Zwei Siegerland-Bestleistungen für Niederscheldenerin Katharina Schäfers

Zwei Mal „Silber“ gewannen die Läuferinnen des TuS Deuz bei der DM in Ulm. Nachdem sie bereits vor einer Woche bei widrigen Bedingungen den Halbmarathon in Otterndorf an der Nordsee in 1:26:46 Stunden gewonnen hatte, wollte es Katharina Schäfers noch einmal eine bessere Zeit laufen. Nach einer starken Vorstellung war die Niederscheldenerin in 1:23:32 Stunden gut drei Minuten schneller als vor Wochenfrist, gewann in ihrer Altersklasse W35 überraschend die Silbermedaille und räumte gleich auch noch die bisherige Siegerlandbestleistung im Halbmarathon der W35 von ihrer Vereinskollegin Dr. Caprice Löhr (1:24:42 Std./2019) ab. Die Silbermedaille Nummer zwei für den TuS Deuz gab es dann in der Teamwertung W35-W45, denn hinter Katharina Schäfers sorgten die wieder starke 53-jährige Gabi Müller-Scherzant, die für die Mannschaftswertung ebenfalls „runtergemeldet“ hatte, in 1:32:03 Stunden (7. W45 Platz) und Petra Henkel (1:32:47 Std./4. W40), die nach längerer Wettkampfpause ein überzeugendes Comeback feierte, mit 4:28:22 Stunden für den 2. Platz hinter dem Siegerteam der SG Wenden. Das Frauen-Trio des TuS Deuz stellte damit ebenfalls eine neue Siegerlandbestzeit für die W35 auf – die alte Marke hielten Caprice Löhr, Gabi Müller-Scherzant und Bianca Senner mit 4:30:59 Stunden (2019). 

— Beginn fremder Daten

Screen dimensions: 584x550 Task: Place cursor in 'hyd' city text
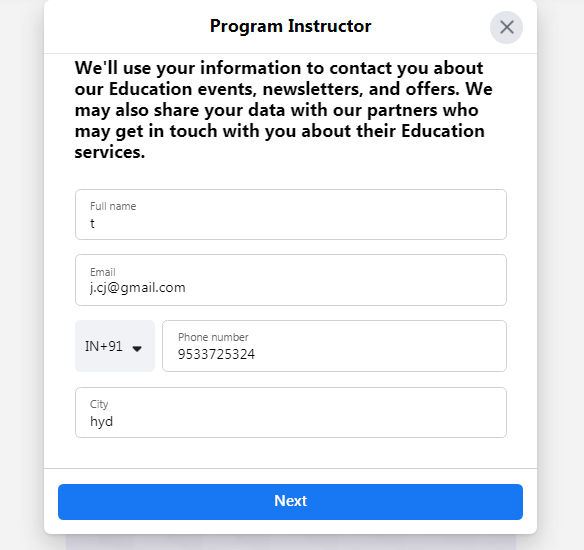point(101,422)
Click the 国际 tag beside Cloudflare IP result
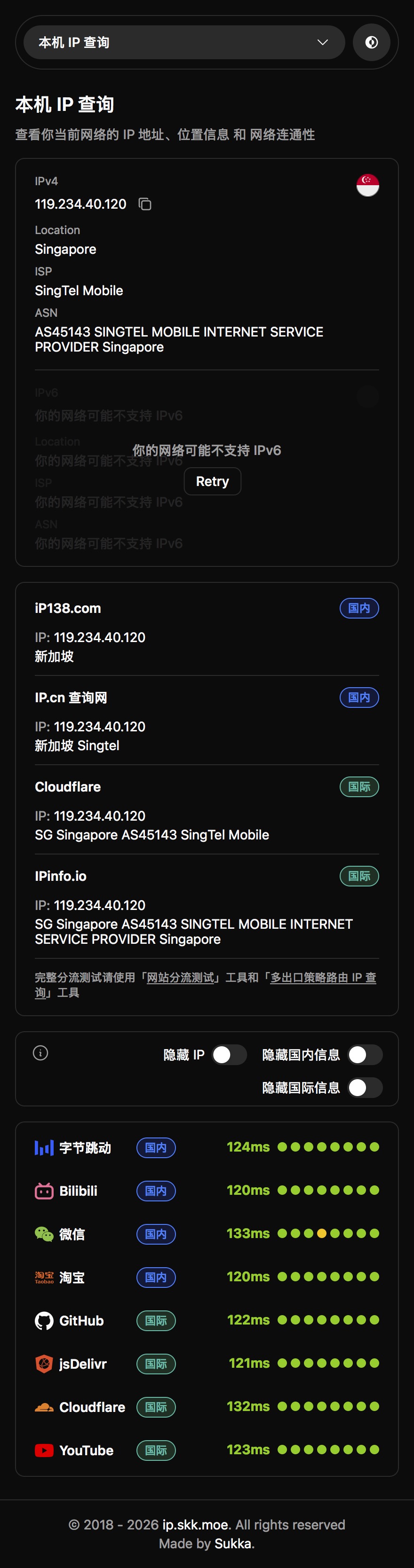The height and width of the screenshot is (1568, 414). pyautogui.click(x=359, y=787)
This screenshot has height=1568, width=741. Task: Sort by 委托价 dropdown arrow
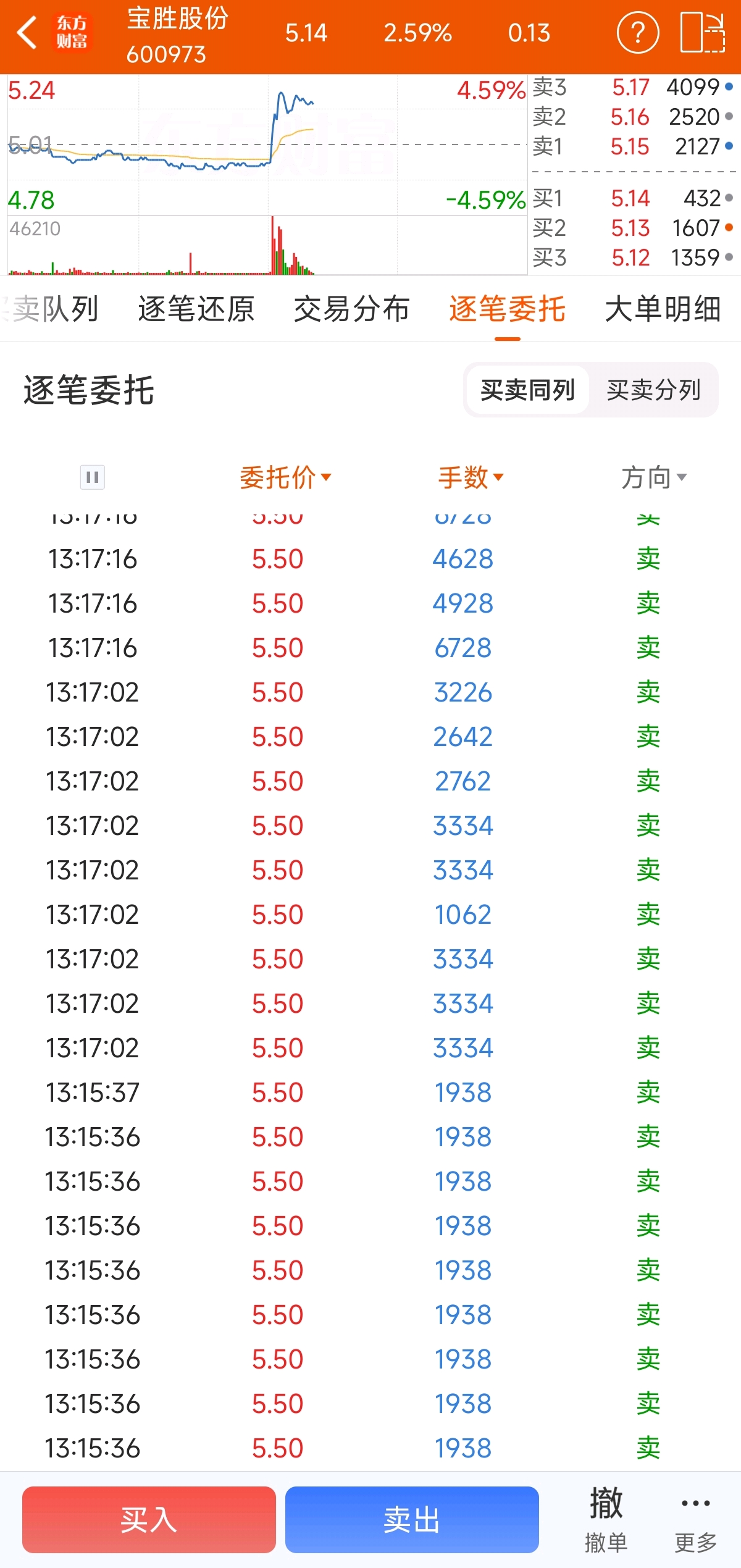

Lea Laufer kämpft sich mit Magenproblemen durch

Bestens vorbereitet ging im Trikot des TuS Deuz auch die Liebenscheiderin Lea Laufer an den Start. Bis Kilometer 11 lief auch alles planmäßig, danach musste mit Magenproblemen einen Stopp einlegen und fortan das Tempo reduzieren. Die Westerwälderin kämpfte sich aber bis zum Ende durch und trug mit ihrer Endzeit von 1:29:06 Stunden zum 9. Platz (zusammen mit Katharina Schäfers und Gabi Müller-Scherzant) in der Teamwertung der Frauen-Hauptklasse (4:24:41 Stunden) bei.

Markus Mockenhaupt in 1:14:42 Std. auf 8. Platz in der M40 – Stöcker AK-Zweiter

Neben den schnellen Frauen waren in Ulm auch zwei Männer aus dem Siegerland über die 21,1 Kilometer am Start. Für die SG Wenden musste Markus Mockenhaupt die Vereinsfahne hochhalten – der Wilgersdorfer belegte in guten 1:14:42 Stunden den 8. Platz in der Klasse M40. Keine Deutsche Meisterschaft im Langstreckenlauf ohne Werner Stöcker – so auch diesmal in Ulm. Der 82-jährige Erndtebrücker belegte in 1:55:32 Stunden den Silberrang in der M80. Krankheitsbedingt kurzfristig absagen musste seinen DM-Start der Niederscheldener Viktor Horch (TuS Deuz).